Radio-wave receivers use antennas to pick up radiation. The incoming waves resonate with the antenna and induce a changing electrical signal, which is then transmitted down a wire. Faint radio signals must be boosted by electrical amplifiers such as transistors, which introduce noise — extra fluctuations that, when amplified, can swamp the signal. The amount of noise present sets the limit of the detector’s sensitivity: The best amplifiers must be super-cooled to reduce the thermal vibrations that cause noise.
A team led by physicist Eugene Polzik at the University of Copenhagen’s Niels Bohr Institute has now created a detector that can turn radio signals into optical signals at room temperature, without the need to go through amplification. The device is already as sensitive as state-of-the-art electronics, says Polzik.
Up and down
The key to the approach, described in Nature, is a membrane of silicon nitride less than 200 nanometers thick, coated with aluminium and suspended over a gold plate. When an antenna picks up a radio signal, it creates an oscillating electrical signal in the circuit. This produces a voltage flicking back and forth between the aluminium and the gold, and the resulting attracting and repelling electrostatic forces cause the membrane to move in tune with the wave.

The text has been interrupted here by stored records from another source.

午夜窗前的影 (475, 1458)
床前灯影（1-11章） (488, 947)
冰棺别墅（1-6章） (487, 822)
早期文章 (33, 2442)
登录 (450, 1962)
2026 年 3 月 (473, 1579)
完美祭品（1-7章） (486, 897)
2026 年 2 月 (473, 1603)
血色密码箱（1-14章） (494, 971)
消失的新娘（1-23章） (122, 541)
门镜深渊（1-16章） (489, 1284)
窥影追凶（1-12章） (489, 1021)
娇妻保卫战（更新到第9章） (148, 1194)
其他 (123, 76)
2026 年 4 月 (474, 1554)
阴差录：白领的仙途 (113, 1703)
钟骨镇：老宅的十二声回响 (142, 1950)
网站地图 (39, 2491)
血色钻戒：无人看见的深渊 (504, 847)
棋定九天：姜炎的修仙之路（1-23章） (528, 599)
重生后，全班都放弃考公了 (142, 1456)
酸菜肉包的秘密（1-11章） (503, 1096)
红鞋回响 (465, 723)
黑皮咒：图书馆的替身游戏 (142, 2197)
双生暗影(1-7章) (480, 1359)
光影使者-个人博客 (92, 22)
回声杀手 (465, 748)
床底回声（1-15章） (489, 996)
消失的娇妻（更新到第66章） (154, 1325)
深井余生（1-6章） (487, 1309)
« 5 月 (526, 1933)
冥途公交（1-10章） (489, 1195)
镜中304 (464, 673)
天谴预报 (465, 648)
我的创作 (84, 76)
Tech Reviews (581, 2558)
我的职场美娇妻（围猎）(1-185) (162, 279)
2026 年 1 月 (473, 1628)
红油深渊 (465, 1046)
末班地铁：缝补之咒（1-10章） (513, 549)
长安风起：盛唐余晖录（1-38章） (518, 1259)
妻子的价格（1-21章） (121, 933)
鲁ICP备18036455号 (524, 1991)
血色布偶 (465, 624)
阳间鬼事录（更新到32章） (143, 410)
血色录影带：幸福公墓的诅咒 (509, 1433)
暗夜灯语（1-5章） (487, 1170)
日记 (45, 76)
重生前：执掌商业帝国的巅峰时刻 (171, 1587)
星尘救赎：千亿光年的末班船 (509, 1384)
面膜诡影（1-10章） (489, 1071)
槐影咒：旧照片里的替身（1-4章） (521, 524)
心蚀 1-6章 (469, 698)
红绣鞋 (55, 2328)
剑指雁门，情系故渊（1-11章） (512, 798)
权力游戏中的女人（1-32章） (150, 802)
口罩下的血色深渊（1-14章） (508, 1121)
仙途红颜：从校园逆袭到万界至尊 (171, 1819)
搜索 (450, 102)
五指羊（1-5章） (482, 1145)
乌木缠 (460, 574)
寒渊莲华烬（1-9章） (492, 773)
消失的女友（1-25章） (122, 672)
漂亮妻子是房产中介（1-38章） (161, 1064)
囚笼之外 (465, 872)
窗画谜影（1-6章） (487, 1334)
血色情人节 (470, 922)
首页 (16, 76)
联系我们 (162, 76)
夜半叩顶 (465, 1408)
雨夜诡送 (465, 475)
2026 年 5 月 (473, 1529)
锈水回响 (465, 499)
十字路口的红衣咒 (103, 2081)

The device detects this motion by bouncing a laser off the membrane and measuring how the motion shifts the laser’s light waves, explains co-author Albert Schliesser, also a physicist at the Niels Bohr Institute. This laser signal can be read out, and its accuracy is limited only by quantum fluctuations of the laser light, he says. Tests show that noise from the membrane is tiny: even at room temperature, the membrane adds 100 times less noise than super-cooled electronic amplifiers, says Schliesser.
Previous experiments have succeeded in converting radio-frequency signals into mechanical vibrations, and in turning mechanical vibrations into light signals, but Schliesser and his colleagues have combined both into a single system.